Jean-Paul Leroy dénonce surtout un « énorme système de spéculation ». Les demandes ont fortement augmenté et les savoir-faire nationaux ont été perdus en la matière ; Taïwan les concentre particulièrement. Par ailleurs, les problématiques de sécheresse ont pu ralentir la production, en Indonésie par exemple. La demande a aussi entraîné une augmentation des prix. Certains composants sont passés de 1,7 dollar à 190 dollars illustre le directeur commercial. « Pour avoir prix raisonnable, il faut accepter des délais d’environs 100 semaines », observe le spécialiste. À cela s’ajoute des problèmes de contrefaçon, qui appelle à la vigilance. Une contrefaçon que l’on ne peut détecter qu’à la fin du montage, lors des tests de vérification ; et si un composant est défectueux, il faut démonter et remonter la carte. Perte de temps. Perte économique. Encore une situation qui fragilise la PME. Une carte électronique, c’est grosso modo un euro le gramme, indique le directeur commercial. « Comme un Airbus », ajoute-t-il pour comparer. On saisit bien l’enjeu.
De nombreux sous-traitants dans l’industrie de défense
Selon l’Insee, la base industrielle et technologique de défense (BITD) française compte 1 190 entreprises industrielles. Avec 200 000 emplois, elle existe et témoigne d’une certaine vitalité. 45 entreprises concentrent la majeure partie du chiffre d’affaires militaires (80 %), centrées autour des maîtres d’œuvre industriels suivants : Airbus, Arquus, Dassault aviation, MBDA, Naval group, Nexter, Safran et Thalès. La Bourgogne-Franche-Comté n’est pas la région qui concentre le plus d’acteurs. Arquus, dans la Nièvre, et Safran, en Côte-d’Or sont les deux principaux opérateurs. Par contre, la région compte un réseau de sous-traitants de qualité, notamment dans les pièces d’usinage. Dans le nord Franche-Comté, on compte notamment Lisi (Grandvillars), Usiduc (Faverois), MGR (Chaux), M-Plus (Lachapelle-sous-Rougemont), Metalhom (Étupes). Cette absence d’entreprises de munitions témoigne aussi de la méfiance de Napoléon d’implanter ce type d’industrie à la frontière, rappelle le sénateur Les Républicains (LR) Cédric Perrin, membre de la commission de la défense.

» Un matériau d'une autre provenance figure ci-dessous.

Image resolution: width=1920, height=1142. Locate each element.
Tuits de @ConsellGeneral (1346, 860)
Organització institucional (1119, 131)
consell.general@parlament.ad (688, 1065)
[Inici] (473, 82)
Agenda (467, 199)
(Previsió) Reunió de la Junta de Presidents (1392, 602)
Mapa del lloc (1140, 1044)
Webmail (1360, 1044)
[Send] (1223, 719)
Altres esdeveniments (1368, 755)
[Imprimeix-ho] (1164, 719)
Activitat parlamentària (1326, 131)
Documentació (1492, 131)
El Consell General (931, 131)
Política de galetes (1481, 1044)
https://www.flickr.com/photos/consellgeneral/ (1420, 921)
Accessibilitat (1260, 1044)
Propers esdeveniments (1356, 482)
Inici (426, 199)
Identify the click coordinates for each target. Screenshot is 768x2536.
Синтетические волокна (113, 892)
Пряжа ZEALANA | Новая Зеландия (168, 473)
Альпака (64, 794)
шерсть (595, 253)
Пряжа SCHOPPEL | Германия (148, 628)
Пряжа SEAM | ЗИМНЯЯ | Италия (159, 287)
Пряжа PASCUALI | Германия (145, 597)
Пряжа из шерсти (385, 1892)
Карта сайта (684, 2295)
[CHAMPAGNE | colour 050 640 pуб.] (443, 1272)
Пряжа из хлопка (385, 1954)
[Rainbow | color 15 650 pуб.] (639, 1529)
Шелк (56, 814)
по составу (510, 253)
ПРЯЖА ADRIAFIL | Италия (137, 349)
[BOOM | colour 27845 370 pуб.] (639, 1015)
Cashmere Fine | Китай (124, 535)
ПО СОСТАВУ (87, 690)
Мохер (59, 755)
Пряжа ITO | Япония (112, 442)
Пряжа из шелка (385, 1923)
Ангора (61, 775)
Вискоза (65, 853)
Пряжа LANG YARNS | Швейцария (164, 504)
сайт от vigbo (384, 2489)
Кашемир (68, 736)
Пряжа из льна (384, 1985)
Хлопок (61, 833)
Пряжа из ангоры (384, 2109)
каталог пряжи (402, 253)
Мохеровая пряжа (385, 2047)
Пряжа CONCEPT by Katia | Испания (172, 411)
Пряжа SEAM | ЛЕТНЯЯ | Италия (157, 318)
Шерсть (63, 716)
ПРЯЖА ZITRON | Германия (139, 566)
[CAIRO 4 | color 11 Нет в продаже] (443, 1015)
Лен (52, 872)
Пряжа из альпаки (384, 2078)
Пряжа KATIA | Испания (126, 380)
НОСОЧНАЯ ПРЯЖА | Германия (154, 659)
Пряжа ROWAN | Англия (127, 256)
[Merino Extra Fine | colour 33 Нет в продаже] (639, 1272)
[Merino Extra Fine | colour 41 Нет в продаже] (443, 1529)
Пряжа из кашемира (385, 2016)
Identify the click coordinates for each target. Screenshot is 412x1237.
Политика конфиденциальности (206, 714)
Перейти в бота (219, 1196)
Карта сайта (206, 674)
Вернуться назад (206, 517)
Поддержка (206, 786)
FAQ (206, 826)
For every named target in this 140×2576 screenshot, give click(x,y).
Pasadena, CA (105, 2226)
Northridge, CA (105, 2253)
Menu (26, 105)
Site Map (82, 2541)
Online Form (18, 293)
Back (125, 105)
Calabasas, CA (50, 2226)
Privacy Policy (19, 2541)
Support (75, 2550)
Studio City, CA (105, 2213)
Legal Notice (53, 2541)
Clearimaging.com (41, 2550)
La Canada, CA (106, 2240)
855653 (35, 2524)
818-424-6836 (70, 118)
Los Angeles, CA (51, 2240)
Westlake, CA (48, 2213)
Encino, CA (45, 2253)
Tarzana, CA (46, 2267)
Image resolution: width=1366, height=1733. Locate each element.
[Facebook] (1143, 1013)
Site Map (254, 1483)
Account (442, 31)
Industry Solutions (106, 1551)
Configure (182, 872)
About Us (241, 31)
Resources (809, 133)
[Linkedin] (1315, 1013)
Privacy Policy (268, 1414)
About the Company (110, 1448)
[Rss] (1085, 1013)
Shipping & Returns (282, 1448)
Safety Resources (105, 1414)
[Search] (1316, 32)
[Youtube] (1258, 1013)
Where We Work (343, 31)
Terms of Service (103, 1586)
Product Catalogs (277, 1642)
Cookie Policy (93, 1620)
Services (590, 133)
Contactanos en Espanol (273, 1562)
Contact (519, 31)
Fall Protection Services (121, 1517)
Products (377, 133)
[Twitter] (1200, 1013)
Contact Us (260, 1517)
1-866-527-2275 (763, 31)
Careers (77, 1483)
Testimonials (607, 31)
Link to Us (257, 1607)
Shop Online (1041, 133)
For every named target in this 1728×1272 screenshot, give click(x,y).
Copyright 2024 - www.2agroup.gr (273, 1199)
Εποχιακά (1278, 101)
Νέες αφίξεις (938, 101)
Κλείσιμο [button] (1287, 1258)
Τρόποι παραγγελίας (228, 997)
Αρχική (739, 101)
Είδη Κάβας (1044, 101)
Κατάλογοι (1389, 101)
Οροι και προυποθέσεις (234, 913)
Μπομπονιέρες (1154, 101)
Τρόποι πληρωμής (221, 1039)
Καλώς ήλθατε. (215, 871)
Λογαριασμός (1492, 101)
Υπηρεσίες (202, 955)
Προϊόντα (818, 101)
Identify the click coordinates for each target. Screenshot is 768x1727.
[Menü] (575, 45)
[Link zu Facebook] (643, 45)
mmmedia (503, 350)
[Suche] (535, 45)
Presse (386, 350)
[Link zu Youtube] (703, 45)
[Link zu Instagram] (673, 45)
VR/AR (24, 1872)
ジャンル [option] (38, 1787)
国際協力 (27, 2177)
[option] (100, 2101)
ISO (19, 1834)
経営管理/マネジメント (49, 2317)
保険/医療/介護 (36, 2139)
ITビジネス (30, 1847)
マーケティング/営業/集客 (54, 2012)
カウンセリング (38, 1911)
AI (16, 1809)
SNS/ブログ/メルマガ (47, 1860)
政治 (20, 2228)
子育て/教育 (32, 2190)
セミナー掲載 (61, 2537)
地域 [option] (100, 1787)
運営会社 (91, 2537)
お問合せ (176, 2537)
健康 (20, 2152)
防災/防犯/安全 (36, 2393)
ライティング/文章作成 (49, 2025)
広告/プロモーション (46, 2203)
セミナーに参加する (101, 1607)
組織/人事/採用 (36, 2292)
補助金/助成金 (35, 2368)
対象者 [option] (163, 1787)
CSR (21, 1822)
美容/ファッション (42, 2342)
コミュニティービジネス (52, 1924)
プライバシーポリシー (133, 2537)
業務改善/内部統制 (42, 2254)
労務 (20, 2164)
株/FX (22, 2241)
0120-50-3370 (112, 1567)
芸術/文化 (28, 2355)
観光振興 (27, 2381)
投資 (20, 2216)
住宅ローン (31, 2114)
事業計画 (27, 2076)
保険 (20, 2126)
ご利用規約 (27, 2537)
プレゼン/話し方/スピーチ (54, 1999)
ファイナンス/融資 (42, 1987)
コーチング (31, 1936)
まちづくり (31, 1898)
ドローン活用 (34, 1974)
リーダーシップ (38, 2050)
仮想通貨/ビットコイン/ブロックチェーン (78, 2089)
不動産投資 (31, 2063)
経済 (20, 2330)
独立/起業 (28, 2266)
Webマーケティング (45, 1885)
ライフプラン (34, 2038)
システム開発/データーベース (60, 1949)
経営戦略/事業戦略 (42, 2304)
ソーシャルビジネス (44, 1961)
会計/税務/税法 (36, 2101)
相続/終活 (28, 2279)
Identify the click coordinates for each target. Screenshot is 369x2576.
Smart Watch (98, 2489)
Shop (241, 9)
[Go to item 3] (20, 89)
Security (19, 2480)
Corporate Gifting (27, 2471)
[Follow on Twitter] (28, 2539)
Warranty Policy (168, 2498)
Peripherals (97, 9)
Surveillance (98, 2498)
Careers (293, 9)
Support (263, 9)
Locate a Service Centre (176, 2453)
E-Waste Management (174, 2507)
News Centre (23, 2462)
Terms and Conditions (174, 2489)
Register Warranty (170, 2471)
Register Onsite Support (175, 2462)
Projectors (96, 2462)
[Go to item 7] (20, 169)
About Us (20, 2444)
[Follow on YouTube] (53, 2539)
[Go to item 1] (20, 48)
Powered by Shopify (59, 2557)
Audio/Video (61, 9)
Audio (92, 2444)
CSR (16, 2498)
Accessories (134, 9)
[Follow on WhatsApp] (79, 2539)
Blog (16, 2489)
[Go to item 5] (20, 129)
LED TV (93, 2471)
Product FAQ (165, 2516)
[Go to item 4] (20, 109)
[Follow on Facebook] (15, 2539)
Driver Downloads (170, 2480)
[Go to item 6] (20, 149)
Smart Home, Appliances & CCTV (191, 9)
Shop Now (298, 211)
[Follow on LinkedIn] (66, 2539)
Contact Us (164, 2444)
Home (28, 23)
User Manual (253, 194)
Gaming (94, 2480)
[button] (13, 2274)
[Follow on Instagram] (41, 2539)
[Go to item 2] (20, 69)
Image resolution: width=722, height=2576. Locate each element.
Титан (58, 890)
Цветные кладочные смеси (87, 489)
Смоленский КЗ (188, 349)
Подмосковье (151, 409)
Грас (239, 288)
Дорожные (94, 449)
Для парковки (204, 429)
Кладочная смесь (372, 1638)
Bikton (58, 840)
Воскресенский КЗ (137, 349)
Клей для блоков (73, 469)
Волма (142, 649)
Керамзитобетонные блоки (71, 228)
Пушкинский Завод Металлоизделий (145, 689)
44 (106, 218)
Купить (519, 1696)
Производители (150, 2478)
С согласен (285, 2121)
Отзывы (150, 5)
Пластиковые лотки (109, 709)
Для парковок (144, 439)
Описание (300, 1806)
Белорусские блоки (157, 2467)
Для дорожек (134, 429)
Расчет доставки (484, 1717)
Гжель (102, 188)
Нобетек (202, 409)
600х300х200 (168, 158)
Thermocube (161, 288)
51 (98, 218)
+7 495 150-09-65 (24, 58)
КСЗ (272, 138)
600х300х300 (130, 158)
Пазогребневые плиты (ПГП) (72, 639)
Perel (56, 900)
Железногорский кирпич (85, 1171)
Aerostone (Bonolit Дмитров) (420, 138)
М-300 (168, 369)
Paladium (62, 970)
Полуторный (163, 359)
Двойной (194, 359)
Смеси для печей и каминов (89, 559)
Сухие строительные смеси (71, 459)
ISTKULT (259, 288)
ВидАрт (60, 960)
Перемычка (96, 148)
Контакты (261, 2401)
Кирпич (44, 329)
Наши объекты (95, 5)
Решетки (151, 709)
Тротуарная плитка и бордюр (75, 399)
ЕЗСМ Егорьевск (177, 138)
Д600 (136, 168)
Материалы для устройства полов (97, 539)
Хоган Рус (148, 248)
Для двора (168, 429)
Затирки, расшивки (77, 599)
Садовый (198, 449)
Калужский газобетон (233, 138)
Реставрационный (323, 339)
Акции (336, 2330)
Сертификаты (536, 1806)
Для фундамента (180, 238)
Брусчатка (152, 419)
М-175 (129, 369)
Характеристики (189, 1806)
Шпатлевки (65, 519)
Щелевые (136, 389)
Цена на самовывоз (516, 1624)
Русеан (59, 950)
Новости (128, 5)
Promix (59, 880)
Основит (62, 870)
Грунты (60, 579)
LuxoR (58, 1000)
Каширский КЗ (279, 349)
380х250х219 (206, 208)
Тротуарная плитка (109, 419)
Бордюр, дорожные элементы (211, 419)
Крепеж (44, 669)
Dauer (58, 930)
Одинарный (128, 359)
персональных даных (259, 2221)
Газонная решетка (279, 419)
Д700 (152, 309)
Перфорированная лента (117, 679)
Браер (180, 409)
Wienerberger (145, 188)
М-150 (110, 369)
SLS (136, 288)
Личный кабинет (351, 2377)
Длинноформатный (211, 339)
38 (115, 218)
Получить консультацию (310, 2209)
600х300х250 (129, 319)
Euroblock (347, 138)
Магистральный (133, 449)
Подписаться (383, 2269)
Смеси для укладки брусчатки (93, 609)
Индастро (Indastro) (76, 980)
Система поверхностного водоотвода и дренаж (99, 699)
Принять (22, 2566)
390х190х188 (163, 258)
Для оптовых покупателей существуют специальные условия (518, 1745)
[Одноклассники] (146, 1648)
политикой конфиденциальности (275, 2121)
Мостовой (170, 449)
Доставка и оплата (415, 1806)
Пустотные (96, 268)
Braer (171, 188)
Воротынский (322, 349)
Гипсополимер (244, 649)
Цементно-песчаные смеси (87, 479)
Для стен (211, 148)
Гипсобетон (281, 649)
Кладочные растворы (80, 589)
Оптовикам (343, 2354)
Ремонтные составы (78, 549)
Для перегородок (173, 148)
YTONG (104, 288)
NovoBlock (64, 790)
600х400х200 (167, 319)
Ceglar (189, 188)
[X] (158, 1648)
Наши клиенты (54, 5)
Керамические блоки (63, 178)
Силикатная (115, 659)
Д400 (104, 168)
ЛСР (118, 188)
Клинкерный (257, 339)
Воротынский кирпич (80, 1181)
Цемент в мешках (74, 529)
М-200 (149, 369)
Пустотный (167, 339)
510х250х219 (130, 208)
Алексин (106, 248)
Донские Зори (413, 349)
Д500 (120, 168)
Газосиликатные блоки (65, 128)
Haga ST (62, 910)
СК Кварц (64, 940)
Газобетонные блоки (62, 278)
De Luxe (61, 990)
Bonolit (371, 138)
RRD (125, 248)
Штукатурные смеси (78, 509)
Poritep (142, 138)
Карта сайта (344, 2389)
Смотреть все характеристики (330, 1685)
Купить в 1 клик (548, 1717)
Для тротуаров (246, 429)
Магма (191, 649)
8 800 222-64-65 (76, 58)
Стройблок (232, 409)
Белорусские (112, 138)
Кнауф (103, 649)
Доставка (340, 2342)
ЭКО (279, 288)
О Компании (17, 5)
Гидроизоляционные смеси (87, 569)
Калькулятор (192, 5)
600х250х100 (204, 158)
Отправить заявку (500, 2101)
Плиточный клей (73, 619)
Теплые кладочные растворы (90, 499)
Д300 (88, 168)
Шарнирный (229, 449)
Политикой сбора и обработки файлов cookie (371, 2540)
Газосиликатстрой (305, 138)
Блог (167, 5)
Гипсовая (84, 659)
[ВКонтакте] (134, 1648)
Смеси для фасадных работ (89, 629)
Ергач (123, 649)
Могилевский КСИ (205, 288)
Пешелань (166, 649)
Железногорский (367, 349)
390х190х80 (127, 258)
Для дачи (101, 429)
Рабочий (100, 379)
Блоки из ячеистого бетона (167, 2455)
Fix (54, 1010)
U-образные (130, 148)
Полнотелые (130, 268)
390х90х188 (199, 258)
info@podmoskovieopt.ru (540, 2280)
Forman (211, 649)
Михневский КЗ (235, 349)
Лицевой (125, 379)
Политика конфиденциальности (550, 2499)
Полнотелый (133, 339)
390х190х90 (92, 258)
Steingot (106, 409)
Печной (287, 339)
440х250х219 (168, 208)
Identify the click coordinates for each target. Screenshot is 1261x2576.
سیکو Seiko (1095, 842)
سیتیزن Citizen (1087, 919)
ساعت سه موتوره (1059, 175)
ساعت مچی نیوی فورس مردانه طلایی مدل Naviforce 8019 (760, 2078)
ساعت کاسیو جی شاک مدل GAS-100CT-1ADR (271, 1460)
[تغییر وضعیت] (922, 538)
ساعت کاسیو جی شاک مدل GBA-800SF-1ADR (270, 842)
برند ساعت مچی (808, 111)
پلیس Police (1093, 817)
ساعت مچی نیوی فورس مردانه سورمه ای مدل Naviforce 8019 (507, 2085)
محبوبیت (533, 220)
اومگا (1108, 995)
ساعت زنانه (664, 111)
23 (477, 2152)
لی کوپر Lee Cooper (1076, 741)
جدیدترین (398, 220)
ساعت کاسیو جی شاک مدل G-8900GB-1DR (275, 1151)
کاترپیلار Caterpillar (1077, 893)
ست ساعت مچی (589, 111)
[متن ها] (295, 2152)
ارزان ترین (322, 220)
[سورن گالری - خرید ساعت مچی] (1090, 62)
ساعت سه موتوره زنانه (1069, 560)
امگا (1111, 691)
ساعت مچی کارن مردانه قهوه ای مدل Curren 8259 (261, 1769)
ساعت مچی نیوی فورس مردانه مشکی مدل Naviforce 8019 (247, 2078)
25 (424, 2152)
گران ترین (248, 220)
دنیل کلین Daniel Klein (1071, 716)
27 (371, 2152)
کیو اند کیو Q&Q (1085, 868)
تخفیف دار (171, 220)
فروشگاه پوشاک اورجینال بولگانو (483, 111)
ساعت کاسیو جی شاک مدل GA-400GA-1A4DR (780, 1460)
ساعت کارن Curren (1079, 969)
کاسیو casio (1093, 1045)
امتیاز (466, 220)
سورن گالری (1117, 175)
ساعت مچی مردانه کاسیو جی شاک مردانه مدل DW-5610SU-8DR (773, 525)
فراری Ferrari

Il vient de participer à la commission mixte paritaire qui a validé la future loi de programmation militaire, dont le montant global atteint un niveau historique, de l’ordre de 413 milliards d’euros, d’ici 2030. Dans son travail parlementaire, le parlementaire veut aider les entreprises à s’insérer dans ce domaine singulier de l’industrie de la défense, long pour se faire labelliser. Il a notamment plaidé pour qu’une partie des crédits innovation de cette nouvelle loi soit fléchée vers les entreprises de taille intermédiaire et les PME et non pas seulement vers les grands groupes. Il a aussi inscrit un amendement qui permet d’utiliser des directives européennes visant à accélérer des procédures d’achat, dont les délais peuvent décourager les petites entreprises à répondre.